The University of Connecticut Health Center, a medical and dental school, research center and hospital complex in Farmington that treats upward of 1 million patients a year, received bad grades in a state auditor’s report dated May 23.
The auditors found in a review of fiscal years up to 2016 that UConn Health had “deficiencies in internal controls; apparent non-compliance with legal provisions; and need for improvement in management practices and procedures.”
Aside from continuing to pay a professor after he died, the center flouted state policy by rehiring retired state employees and lost track of 746 pieces of equipment worth more than $5,000 each. That alone amounts to $3.7 million. There’s more in the 43-page auditor’s report, for example, salaries increased for employees who approved a consulting contract for a company that engaged the CEO.
When the report was released, state House and Senate leaders were quick to rail against government waste. Some candidates for governor vied over who was first to call for formation of an Inspector General’s office.
That was two weeks ago. Since then — not much. State appropriations to the health center have steadily risen, the report shows. Including employees’ fringe benefits, contributions went from $266.1 million in 2013 to $289.3 million in 2016. Granted, most of the hospital’s income is from patient care, but when a cashstrapped state hands over that much money more accountability is in order.
By state statute, a hearing must be held within 180 days of the Legislature receiving a report. State Sen. Michael McLachlan, the Senate co-chairman of the GAE committee with his House counterpart, requested a hearing on several agencies in a June 8 letter to Democratic committee leaders.
Hearings should be conducted with urgency by the appropriate legislative committees this summer, well before the deadline, which would be Nov. 20.
Also, the UConn Health Center’s Board of Trustees must question CEO Andrew Agwunobi about the lax management controls and what is being done to correct them.
In a response to a letter by state Republican Leader Len Fasano about “a pattern of failures,” Agwunobi wrote that the salary deposited in a professor’s bank account for months after his death has been repaid and the department head removed from her management position; UConn Health takes the auditors’ findings “very seriously,” he said.

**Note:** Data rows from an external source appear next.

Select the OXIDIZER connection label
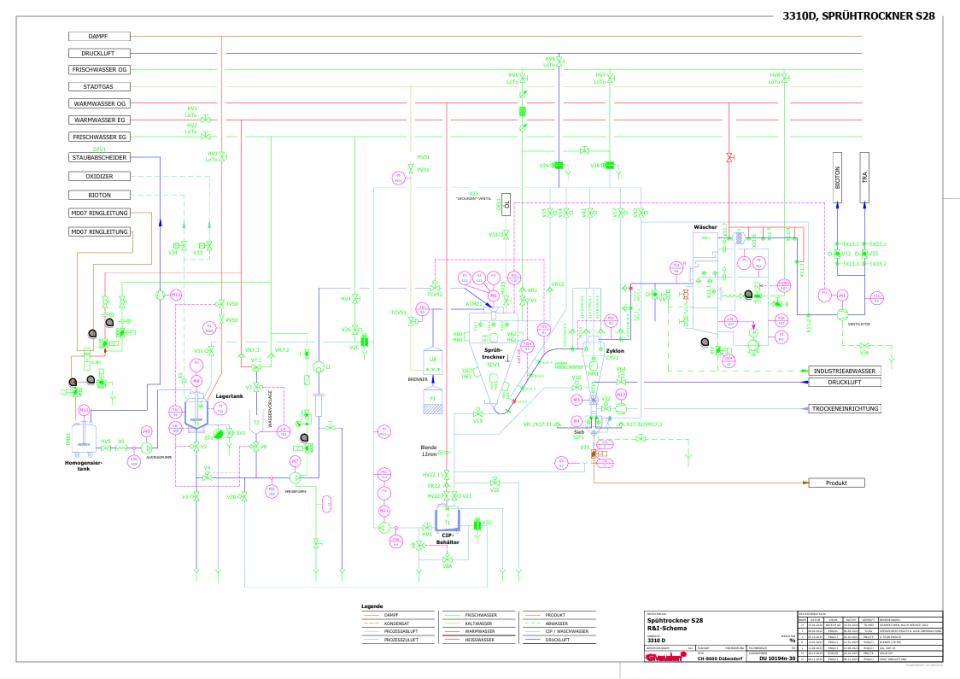 [99, 176]
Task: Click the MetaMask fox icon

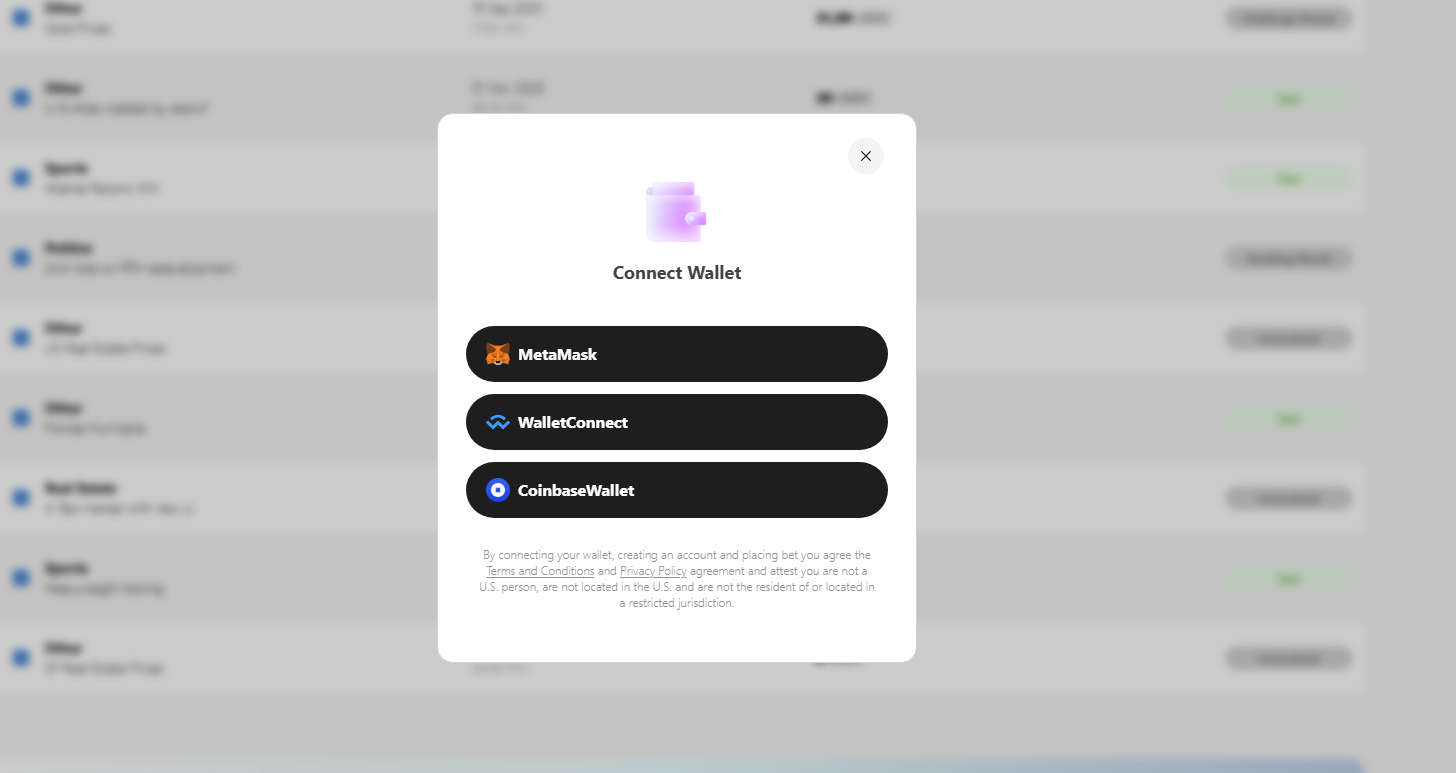Action: pos(498,354)
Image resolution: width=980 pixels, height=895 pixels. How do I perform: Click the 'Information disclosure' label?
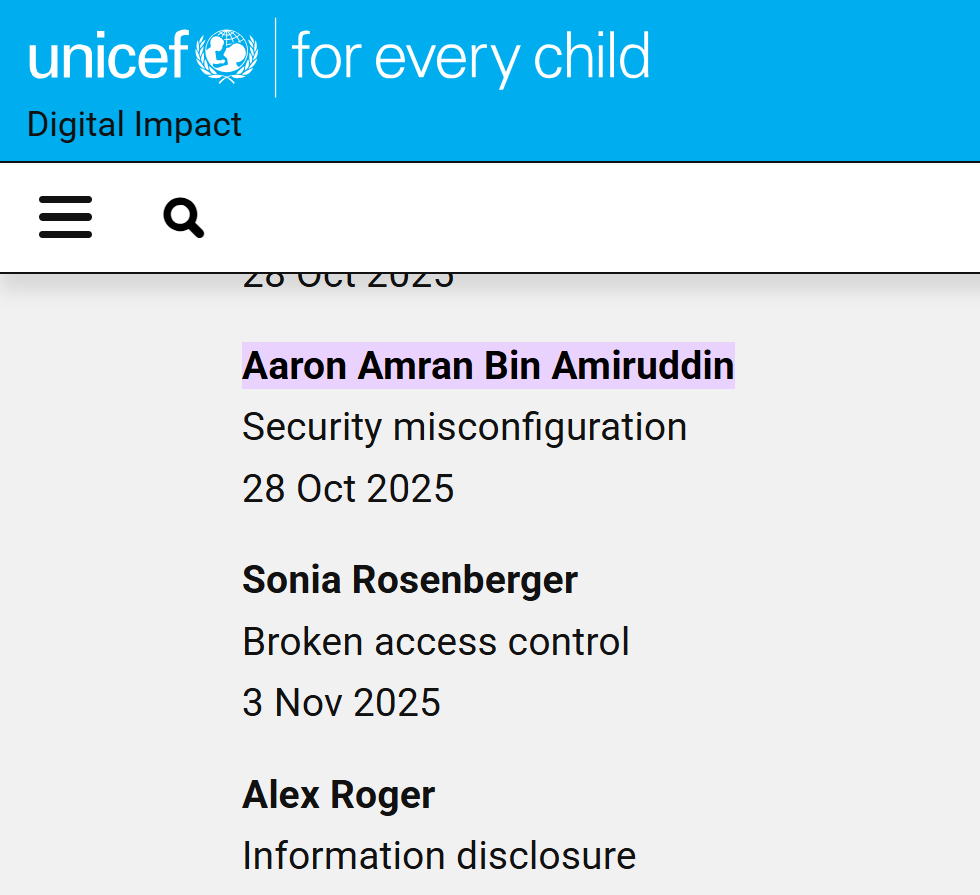pyautogui.click(x=438, y=855)
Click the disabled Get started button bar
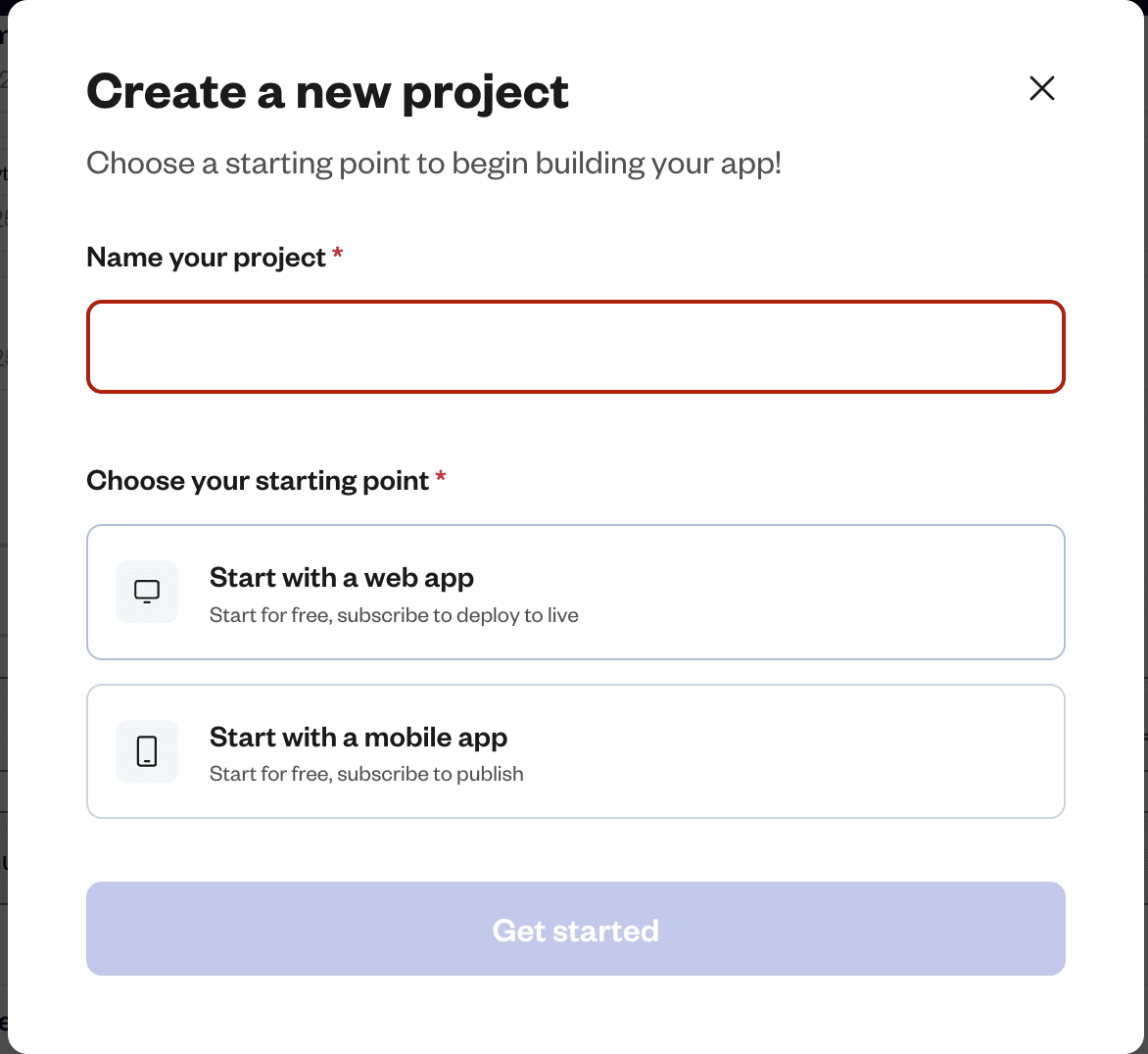The height and width of the screenshot is (1054, 1148). click(575, 928)
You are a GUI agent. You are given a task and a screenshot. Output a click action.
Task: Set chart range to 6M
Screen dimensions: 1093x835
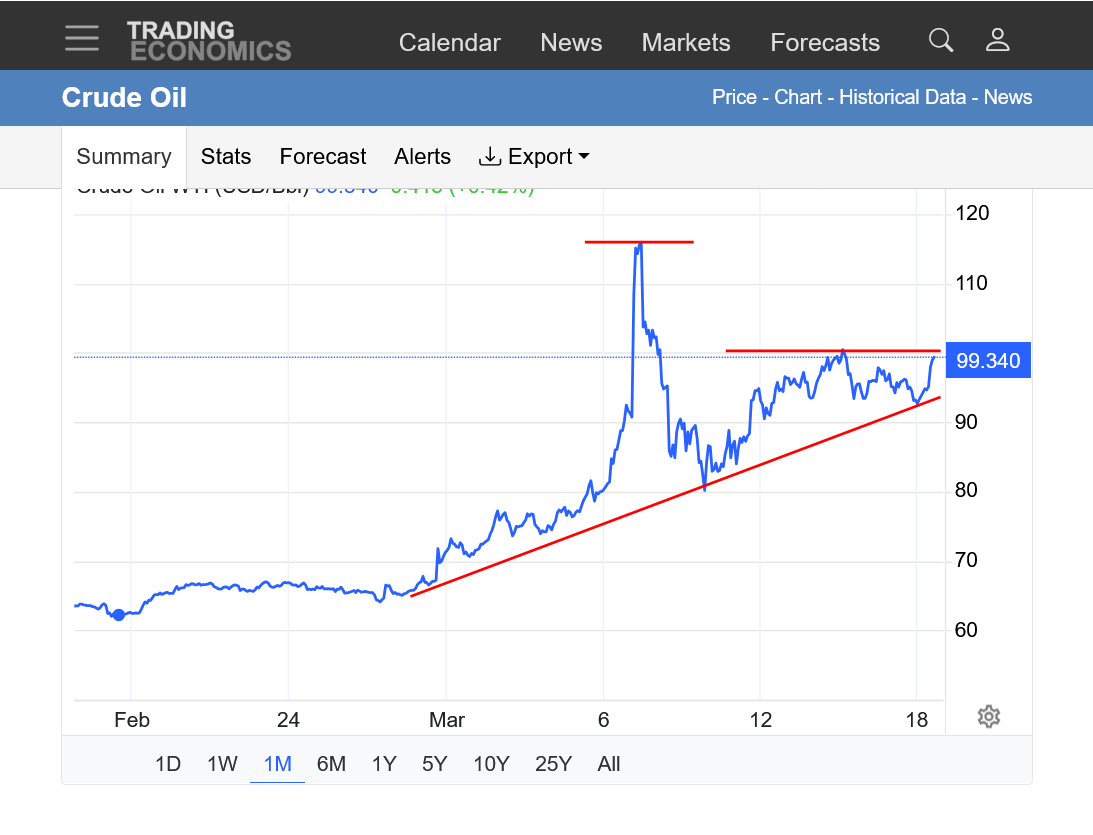pyautogui.click(x=331, y=764)
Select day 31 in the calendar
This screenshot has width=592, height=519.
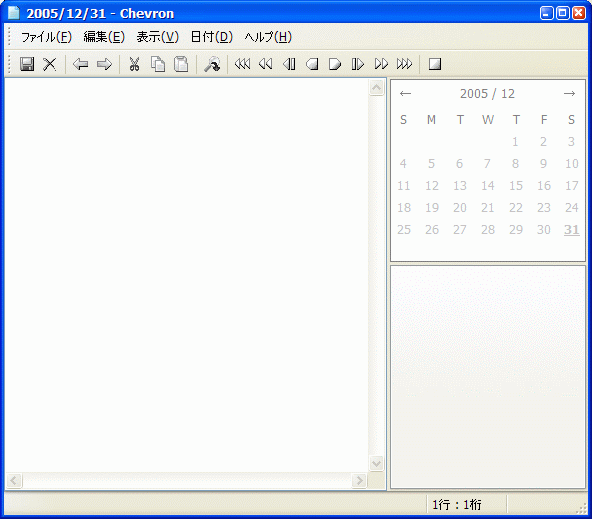click(x=572, y=229)
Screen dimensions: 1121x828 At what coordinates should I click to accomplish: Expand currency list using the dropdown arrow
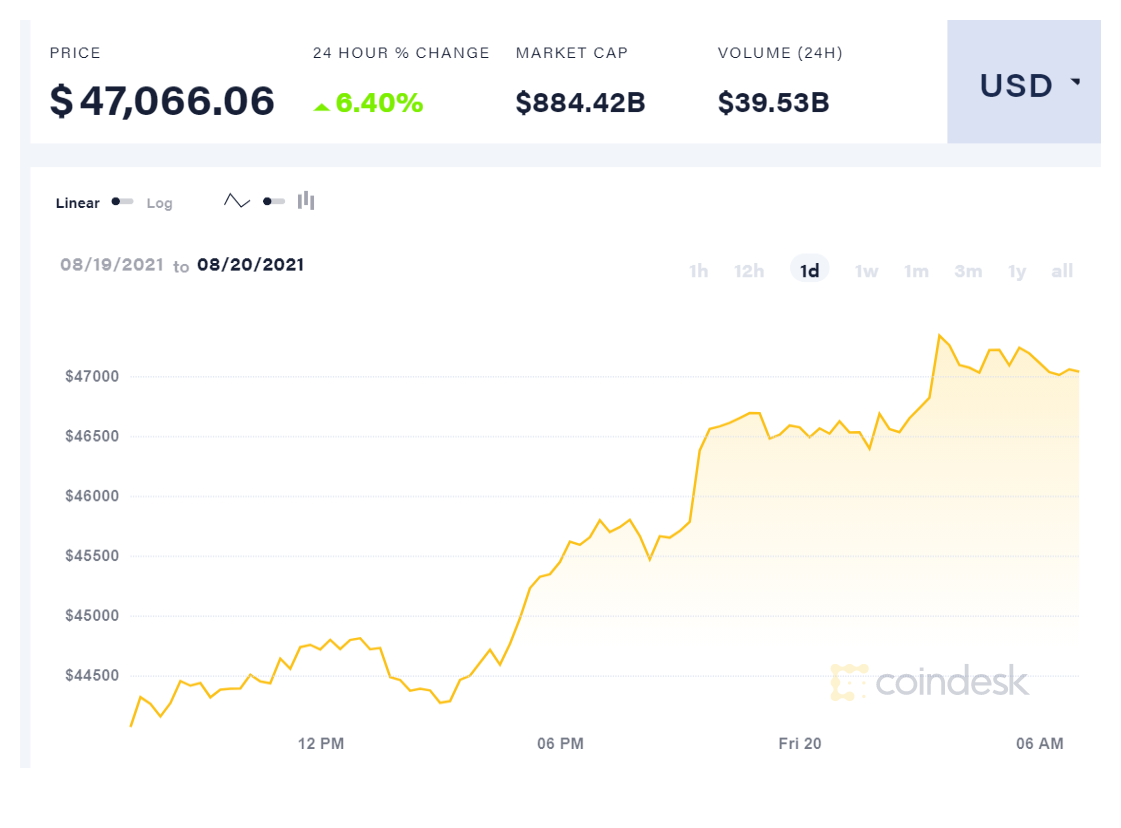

The latest findings follow a state auditor’s report last year that uncovered inadequate medical treatment of 25 prisoners, and the death of eight, and led the state Department of Corrections to cancel its contract with UConn Health.
Assurances are not enough. Legislators need to call UConn Health Center management to a public hearing immediately — before the next scandal diverts attention.
Aside from continuing to pay a professor after he died, the center flouted state policy by rehiring retired state employees,and lost track of 746 pieces of equipment worth more than $5,000 each.